Gary Onik and Wendell A. Gibby
It is approaching 20 years since we published the initial article introducing automated percutaneous lumbar discectomy (APLD).1 At that time, there was tremendous resistance to the concept of a minimally invasive treatment for herniated lumbar discs. Chemonucleolysis had rushed onto the scene with great fanfare, only to be destroyed by the occurrence of devastating complications, such as transverse myelitis. At that time there was essentially no field of minimally invasive lumbar spine surgery.
The concept of minimally invasive lumbar spine surgery, exemplified by APLD, has stood the test of time. Based on the massive amount of data accumulated on APLD, percutaneous discectomy gained its own CPT code, emerging from the twilight zone of experimental procedures. Those most opposed to the concept of minimally invasive spine surgery, the neurosurgical community, have acknowledged its impact on the treatment of patients with herniated discs.2
Although perhaps not reaching its full potential in the volume of cases performed, APLD has had a significant impact on the evolution of disc therapy; it has been extremely successful in achieving its major goal, that of safety. The original intent of APLD was to have a highly safe, minimally invasive treatment for lumbar disc herniations, with a reasonable success rate. At least 170,000 APLD procedures (probably more, since outside the United States the disposable instrument has been routinely resterilized) have been performed with a mortality rate of zero: there has never been a report of death associated with the procedure. In over 50 published series, there has been no instance of permanent nerve injury or great vessel damage, the only reported complication being discitis at a rate of 0.2%, equivalent to that of discog-raphy.3,4 It can now be said unequivocally that APLD is the safest treatment available for herniated lumbar discs. Contrast this with open discectomy, or even microdiscectomy, as reported by Ramirez and
Thisted,5 who examined the complication rate associated with 28,000 open discectomies. In this study, there was a major complication in 1 of 64 patients, with a major neurological complication associated in 1 of 334 patients; amazingly, 1 of 1700 patients died from the procedure. Another prospective study reported by Stolke et al.6 examined the intraoperative complication rate associated with lumbar discectomies carried out by experienced neurosurgeons. In 481 procedures, a complication rate of 14% was reported, including one death, three nerve injuries, and a discitis rate of approximately 1%.
The use of the operating microscope and the decreased size of the resultant incision, constituting the so-called microdiscectomy, has not appreciably decreased the complication rate associated with lumbar spine surgery as indicated by the article published by Pappas et al.7 In 654 microdiscectomies, they reported two major vascular injuries, one of which resulted in death.
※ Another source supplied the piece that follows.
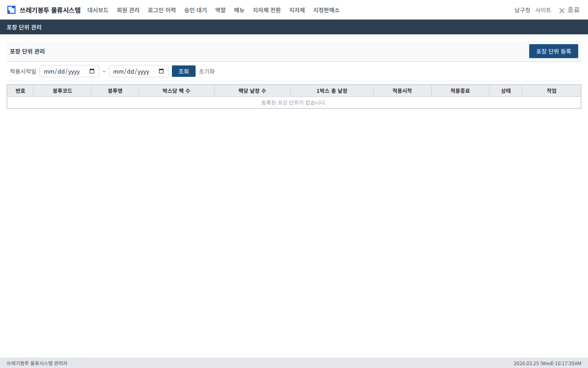Reset filters with 초기화
Viewport: 588px width, 368px height.
point(207,71)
A major bowel injury was also reported. It was basically in response to this situation of high-morbidity lumbar disc surgery that APLD was successfully developed.
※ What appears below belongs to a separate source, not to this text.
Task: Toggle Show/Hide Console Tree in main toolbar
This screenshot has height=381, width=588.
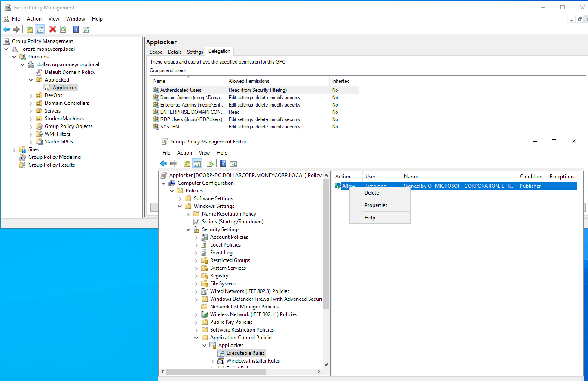Action: pos(40,29)
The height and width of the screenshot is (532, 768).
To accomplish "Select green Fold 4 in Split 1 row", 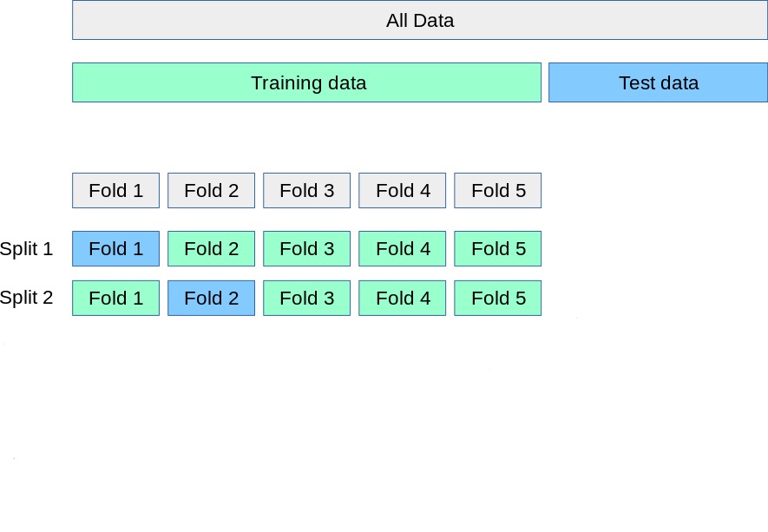I will coord(402,249).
Theoretically, APLD works by centrally decompressing the nucleus pulposus, with that decreased pressure transmitted through the rent in the annulus to the herniation. This results in decreased pressure on the affected nerve. The success rate of any percutaneous procedure based on the concept of central disc decompression is, therefore, highly dependent on selecting patients with pathology that is amenable to such an approach. The success rate of APLD has been reported anywhere from 43 to 85% depending on patient selection criteria. The major limitation, however, is that when only the strictest selection criteria are used, approximately 10% of the herniated disc population would be candidates for the procedure, which would still constitute approximately 40,000 cases a year.
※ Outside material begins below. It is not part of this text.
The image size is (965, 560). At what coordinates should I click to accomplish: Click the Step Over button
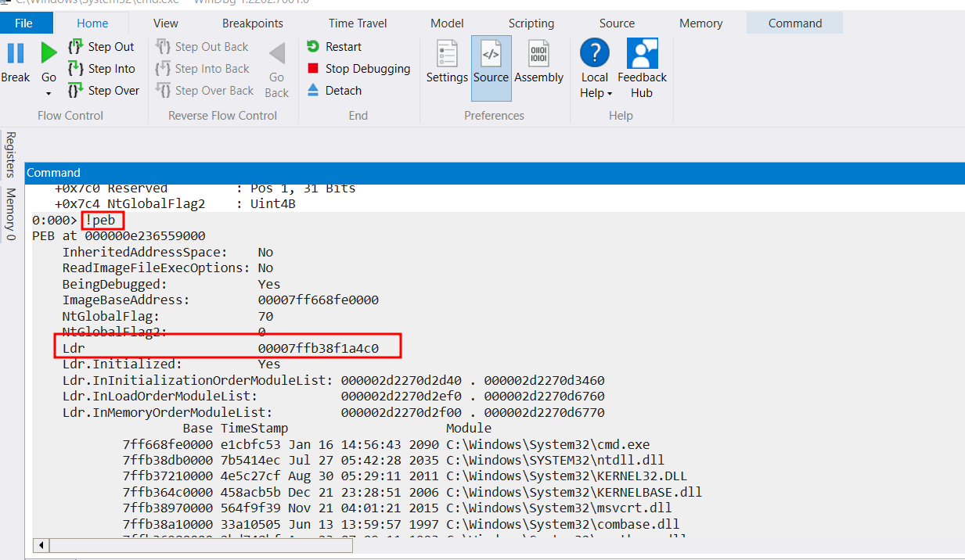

It is the balancing of the very low morbidity associated with APLD that makes it competitive, in certain patient populations, with open discectomy, which reports higher success rates of over 90%. It is of interest, however, that when microdiscectomy is examined in a prospective fashion with the criterion of patient satisfaction included, the success rate falls to approximately 75%, very similar to the percutaneous methods.8
Other percutaneous disc removal methods are available, including laser disc decompression, biportal percutaneous disc decompression in which a scope is used to examine the disc during removal, and the so-called arthroscopic microdiscectomy by Kambin. Common to all methods is the problem of patient selection already alluded to, since none has been shown to consistently remove free fragments. Most important, however, these methods have all been associated with significantly greater morbidity than APLD. For example, laser discectomy has been reported to cause osteonecrosis of the vertebral body endplates due to adjacent heating.9 For radiologists considering entering this field, we suggest getting experience with APLD before considering the other variations of percutaneous disc decompression that are associated with a higher inherent morbidity.